- **What to produce**:
Can you rewrite the rows below with "Where is" replaced by "Where can I find" and everything else left unchanged?
(Supplied data begins)
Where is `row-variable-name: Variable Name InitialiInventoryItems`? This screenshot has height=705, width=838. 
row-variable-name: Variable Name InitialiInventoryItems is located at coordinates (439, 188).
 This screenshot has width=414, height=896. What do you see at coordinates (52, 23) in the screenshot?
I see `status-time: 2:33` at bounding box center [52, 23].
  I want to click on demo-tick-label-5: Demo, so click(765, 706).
(Supplied data ends)
- **Response to the task**:
Where can I find `row-variable-name: Variable Name InitialiInventoryItems`? This screenshot has height=705, width=838. 
row-variable-name: Variable Name InitialiInventoryItems is located at coordinates (439, 188).
 This screenshot has width=414, height=896. What do you see at coordinates (52, 23) in the screenshot?
I see `status-time: 2:33` at bounding box center [52, 23].
  I want to click on demo-tick-label-5: Demo, so click(765, 706).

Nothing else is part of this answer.